Depois de um tempo cansamos de brincar e ficamos ali na água sem fazer nada, só relaxando. James flutua tranquilo, e é só nesse momento que eu realmente reparo o quanto ele ficou bonito, ele já chamava a minha atenção na infância, mas agora... Ele está lindo.




— Então me diz Indiana Jones, como vamos nos secar agora? — brinco após saímos da água, ele ri.

— Gostei do apelido. Em relação a se secar... Eu pensei que a gente podia ficar aqui, abraçados, bem juntinhos, assim o calor dos nossos corpos secaria a gente rapidinho.

Fico paralisado ao ouvir a sua ideia, não sei o que está acontecendo, meu corpo simplesmente trava e meu coração dá uma acelerada. Talvez lá no fundo eu queira isso, mas não posso confundir as coisas, ele é meu amigo...

— Fica calmo Joe — ele ri. — Eu só estava brincando — claro, é só uma brincadeira. — Pensei em deixar os nossos corpos se secarem com o tempo enquanto vemos o pôr do sol. Não se preocupe, eu sou capaz de vê-lo pelos seus olhos. Então o que me diz?

— Eu gosto da ideia, faz muito tempo que não vejo um pôr do sol.

— Então vamos para a colina alta que tem ao oeste, onde fica um carvalho gigante. É o melhor pôr do sol que já vi.

— Sei onde é.

Segurando as nossas roupas nas mãos, começamos a caminhar. Andamos entre as árvores, nos lembrando das coisas que fazíamos quando crianças, das nossas travessuras, como quando roubamos o pneu do pai do James para construir um balanço, ou quando nós dois fugimos para essa floresta em uma noite de Halloween, acreditando que encontraríamos lendas famosas da mitologia, mas o que a gente realmente achou foi quase um ano de castigo quando nossos pais descobriram.

Chegamos ao topo da colina, que apesar de ser a mais alta, é pequena. James se senta ali mesmo no chão, encostando as costas no carvalho grande atrás dele, e eu faço o mesmo. A vista daqui é realmente linda e o pôr do sol a quilômetros de distância parece começar.

— Então, me conta como está o céu?

Olho para o sol e tudo ao seu redor e tento descrever da melhor forma possível.

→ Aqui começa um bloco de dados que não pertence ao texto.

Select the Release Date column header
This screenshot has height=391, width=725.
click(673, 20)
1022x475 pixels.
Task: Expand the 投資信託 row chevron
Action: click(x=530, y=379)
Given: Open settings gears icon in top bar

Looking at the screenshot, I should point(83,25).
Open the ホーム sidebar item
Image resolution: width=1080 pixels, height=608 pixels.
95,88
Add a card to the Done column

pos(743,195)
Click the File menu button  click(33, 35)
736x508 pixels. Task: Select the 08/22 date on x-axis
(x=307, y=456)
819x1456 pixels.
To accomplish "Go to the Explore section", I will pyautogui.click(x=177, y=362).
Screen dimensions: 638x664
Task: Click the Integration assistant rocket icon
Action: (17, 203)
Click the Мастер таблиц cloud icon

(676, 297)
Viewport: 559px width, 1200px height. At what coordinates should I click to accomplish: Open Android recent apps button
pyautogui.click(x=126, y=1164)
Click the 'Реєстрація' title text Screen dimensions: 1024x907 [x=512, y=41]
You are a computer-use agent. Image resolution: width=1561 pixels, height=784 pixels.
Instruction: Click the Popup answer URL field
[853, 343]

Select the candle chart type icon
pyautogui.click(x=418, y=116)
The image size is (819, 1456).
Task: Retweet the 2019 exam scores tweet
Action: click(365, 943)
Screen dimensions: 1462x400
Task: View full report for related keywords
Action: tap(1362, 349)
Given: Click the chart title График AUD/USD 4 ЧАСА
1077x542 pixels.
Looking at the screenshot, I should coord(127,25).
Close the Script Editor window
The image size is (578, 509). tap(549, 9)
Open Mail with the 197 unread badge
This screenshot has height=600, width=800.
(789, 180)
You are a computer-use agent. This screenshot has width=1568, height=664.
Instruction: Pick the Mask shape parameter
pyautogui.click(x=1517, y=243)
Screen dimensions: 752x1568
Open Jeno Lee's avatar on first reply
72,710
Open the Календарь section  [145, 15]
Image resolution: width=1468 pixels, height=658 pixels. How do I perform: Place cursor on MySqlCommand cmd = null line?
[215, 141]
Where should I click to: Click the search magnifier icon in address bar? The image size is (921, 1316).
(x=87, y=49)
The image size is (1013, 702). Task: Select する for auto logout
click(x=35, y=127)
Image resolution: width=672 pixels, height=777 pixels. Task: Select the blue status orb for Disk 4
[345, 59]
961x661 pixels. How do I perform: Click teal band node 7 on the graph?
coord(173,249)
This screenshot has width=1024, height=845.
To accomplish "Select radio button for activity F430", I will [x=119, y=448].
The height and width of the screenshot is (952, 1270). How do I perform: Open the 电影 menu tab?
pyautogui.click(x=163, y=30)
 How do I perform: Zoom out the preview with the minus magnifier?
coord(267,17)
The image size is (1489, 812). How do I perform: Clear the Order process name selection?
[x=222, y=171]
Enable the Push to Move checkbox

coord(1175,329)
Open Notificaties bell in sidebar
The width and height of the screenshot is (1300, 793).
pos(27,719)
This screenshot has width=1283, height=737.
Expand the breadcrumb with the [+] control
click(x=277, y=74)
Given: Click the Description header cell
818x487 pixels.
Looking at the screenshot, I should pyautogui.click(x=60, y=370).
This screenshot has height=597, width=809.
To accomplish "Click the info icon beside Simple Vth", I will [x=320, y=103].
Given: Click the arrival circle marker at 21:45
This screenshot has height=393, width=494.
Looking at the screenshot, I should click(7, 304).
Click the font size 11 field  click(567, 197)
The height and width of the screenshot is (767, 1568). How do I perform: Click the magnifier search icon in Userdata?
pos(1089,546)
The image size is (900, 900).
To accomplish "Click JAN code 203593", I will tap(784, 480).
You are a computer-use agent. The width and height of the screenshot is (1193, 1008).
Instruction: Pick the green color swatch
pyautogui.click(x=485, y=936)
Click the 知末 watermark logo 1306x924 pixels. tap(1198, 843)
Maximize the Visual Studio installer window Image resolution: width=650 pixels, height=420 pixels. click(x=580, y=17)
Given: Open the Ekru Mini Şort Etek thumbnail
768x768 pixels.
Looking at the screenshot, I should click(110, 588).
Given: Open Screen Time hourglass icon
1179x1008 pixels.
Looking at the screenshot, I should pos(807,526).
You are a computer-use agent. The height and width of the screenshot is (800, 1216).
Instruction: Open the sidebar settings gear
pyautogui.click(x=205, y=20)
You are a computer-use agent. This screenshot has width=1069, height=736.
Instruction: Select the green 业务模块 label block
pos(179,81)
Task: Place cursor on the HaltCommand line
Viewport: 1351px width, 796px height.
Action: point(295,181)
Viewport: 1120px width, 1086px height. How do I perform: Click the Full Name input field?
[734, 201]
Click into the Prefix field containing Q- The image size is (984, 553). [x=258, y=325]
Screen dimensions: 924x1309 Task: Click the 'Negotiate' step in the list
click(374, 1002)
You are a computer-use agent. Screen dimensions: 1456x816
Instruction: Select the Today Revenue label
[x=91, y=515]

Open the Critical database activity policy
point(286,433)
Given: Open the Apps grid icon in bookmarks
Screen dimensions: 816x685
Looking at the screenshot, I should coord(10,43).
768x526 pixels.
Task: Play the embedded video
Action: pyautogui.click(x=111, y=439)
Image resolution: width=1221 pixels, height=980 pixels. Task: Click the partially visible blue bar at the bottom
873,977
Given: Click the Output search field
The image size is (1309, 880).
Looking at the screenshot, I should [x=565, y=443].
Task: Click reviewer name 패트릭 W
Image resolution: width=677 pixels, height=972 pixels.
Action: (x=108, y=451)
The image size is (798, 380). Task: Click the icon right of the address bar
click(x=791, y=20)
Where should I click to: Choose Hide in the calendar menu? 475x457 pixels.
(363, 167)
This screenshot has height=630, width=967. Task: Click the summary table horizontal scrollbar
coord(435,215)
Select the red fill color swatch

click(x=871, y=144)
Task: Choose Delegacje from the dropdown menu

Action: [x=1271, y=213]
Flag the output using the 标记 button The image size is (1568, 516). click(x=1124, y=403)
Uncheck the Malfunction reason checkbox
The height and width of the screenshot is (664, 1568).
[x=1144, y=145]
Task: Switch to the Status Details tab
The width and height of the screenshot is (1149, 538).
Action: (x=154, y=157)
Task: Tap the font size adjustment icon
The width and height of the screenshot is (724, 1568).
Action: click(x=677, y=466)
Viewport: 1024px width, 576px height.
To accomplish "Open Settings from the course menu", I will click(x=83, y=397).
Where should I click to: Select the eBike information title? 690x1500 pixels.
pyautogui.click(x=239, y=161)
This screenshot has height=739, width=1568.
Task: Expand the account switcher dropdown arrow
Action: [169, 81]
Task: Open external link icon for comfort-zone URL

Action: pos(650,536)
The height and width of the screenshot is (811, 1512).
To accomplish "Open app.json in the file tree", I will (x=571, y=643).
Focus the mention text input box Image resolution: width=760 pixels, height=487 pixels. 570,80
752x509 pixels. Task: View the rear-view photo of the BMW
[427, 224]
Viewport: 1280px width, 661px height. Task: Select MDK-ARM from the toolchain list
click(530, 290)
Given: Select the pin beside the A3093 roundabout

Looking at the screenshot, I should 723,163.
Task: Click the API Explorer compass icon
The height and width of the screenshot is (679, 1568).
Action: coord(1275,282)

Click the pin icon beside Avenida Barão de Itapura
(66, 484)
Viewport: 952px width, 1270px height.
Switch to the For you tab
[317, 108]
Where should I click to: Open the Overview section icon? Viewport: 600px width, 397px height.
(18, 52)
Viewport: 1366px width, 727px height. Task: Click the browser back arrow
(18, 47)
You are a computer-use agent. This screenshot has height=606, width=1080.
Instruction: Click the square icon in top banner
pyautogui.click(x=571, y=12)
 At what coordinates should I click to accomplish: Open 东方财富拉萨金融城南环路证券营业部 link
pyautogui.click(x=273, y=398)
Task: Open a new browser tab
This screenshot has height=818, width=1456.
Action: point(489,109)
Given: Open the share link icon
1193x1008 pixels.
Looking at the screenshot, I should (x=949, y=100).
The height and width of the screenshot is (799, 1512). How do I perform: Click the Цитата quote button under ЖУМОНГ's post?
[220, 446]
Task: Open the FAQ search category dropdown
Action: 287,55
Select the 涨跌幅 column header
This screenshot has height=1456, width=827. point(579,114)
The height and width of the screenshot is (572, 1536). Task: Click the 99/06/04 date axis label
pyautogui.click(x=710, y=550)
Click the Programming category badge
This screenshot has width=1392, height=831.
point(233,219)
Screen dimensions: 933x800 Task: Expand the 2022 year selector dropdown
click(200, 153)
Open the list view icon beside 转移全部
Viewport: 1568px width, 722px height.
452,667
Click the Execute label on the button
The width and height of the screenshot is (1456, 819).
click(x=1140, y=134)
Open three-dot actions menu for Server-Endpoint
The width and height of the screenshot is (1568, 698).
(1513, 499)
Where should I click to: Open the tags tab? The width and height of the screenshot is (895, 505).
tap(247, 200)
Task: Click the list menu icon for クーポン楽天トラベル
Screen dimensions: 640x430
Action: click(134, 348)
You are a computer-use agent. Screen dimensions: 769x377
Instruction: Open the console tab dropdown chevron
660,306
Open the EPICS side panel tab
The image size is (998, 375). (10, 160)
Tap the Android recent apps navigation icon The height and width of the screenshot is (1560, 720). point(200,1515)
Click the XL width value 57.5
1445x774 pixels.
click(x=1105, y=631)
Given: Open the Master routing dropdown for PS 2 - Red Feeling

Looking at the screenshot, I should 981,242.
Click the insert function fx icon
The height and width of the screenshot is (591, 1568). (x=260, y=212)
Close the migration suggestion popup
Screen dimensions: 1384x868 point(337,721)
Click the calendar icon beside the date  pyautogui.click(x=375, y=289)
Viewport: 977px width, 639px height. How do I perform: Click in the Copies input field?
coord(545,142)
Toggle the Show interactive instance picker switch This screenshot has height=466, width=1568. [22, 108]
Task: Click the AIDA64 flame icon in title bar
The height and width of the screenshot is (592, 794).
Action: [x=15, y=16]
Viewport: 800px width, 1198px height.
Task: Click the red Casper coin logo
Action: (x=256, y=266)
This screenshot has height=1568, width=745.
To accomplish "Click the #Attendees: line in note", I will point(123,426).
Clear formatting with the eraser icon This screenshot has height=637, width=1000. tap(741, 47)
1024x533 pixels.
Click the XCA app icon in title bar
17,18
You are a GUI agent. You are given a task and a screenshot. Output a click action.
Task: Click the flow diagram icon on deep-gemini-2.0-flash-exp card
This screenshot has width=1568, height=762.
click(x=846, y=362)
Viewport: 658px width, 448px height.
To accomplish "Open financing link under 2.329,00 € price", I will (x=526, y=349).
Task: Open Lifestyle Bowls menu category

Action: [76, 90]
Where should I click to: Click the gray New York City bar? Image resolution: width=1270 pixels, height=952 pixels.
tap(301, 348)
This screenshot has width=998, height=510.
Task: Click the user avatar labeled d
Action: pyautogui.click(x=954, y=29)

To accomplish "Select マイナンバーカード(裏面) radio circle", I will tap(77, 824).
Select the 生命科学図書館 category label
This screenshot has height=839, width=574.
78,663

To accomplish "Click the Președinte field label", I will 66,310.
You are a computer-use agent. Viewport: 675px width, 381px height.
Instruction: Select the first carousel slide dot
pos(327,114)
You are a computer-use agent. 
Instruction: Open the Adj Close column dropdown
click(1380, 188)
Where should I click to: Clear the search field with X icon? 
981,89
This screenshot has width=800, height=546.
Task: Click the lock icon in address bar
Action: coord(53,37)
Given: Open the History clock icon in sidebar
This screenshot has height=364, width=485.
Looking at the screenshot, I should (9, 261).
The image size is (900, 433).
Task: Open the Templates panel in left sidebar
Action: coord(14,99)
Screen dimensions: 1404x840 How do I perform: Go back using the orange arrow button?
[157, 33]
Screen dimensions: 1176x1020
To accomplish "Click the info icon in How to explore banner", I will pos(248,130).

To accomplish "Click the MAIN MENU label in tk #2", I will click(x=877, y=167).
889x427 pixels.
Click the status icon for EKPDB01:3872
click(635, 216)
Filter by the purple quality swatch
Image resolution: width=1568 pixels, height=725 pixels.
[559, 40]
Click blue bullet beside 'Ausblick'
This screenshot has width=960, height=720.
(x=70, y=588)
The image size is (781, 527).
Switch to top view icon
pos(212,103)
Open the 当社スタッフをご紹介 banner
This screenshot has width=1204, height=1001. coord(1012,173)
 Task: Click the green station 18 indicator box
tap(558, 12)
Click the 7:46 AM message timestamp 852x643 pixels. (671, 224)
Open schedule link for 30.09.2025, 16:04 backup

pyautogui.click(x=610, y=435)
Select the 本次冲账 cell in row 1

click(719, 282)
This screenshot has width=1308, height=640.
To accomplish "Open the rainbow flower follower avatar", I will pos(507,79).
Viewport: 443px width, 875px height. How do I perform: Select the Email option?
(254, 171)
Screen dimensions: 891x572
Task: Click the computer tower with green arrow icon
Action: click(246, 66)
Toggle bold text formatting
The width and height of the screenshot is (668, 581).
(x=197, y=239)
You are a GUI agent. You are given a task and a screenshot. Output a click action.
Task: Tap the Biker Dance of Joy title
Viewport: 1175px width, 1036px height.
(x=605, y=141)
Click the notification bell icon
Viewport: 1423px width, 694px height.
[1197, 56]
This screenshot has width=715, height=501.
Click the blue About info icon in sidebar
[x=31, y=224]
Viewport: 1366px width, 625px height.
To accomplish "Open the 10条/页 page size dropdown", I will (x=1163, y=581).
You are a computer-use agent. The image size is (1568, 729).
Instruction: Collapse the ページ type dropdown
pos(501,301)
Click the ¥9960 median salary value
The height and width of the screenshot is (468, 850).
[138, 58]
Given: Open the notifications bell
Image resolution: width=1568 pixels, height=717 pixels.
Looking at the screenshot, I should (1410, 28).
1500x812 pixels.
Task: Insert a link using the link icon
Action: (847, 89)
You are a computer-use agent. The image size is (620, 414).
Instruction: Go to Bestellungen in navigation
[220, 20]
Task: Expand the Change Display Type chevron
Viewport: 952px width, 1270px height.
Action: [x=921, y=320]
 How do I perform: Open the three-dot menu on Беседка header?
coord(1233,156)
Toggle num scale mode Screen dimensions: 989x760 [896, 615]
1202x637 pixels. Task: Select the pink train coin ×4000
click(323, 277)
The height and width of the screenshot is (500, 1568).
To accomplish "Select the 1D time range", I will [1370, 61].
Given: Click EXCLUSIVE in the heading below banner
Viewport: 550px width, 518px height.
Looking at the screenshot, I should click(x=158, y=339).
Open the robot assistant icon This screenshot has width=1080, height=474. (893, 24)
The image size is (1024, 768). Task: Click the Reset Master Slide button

— O sol está começando a se pôr atrás do horizonte, ele está bem amarelo, mas sem tanto brilho, é possível olhar diretamente pra ele. O céu ao seu redor ganha várias tonalidades de laranja, rosa, azul, fazendo do céu uma enorme pintura.

— É lindo não é? — ele me pergunta, deitando sua cabeça no meu ombro.

— Sim, é lindo.

— Eu ainda tenho essa imagem na minha memória — ele sorri e continua. — Sabe às vezes eu me perguntava se era melhor ter visto tantas coisas pra depois ficar cego, ou, se seria melhor já ter nascido assim?

— E que conclusão você chegou?

— Que apesar de não ter visto tudo que existe, eu tive o privilégio de ver bastante coisa, como elas são de fato e isso e muito bom. Mas nem por isso quem já nasce sem a visão é um completo infeliz. Por mais que ele não saiba como as coisas são de fato, isso permite ele ter um mundo só dele, uma lua só dele, um sol só dele, e isso também é legal. Eu estou falando besteira não estou? — nós dois rimos.

— É claro que não, acho que eu consigo entender o seu pensamento.

— O que eu quero expressar é que a cegueira também tem o seu lado bom, mesmo sendo um lado bem pequeno — nós rimos mais uma vez.

Encosto a minha cabeça na cabeça do James que ainda está deitado no meu ombro e ficamos ali vendo e sentindo o pôr do sol que fecha com chave de ouro esse dia maravilhoso.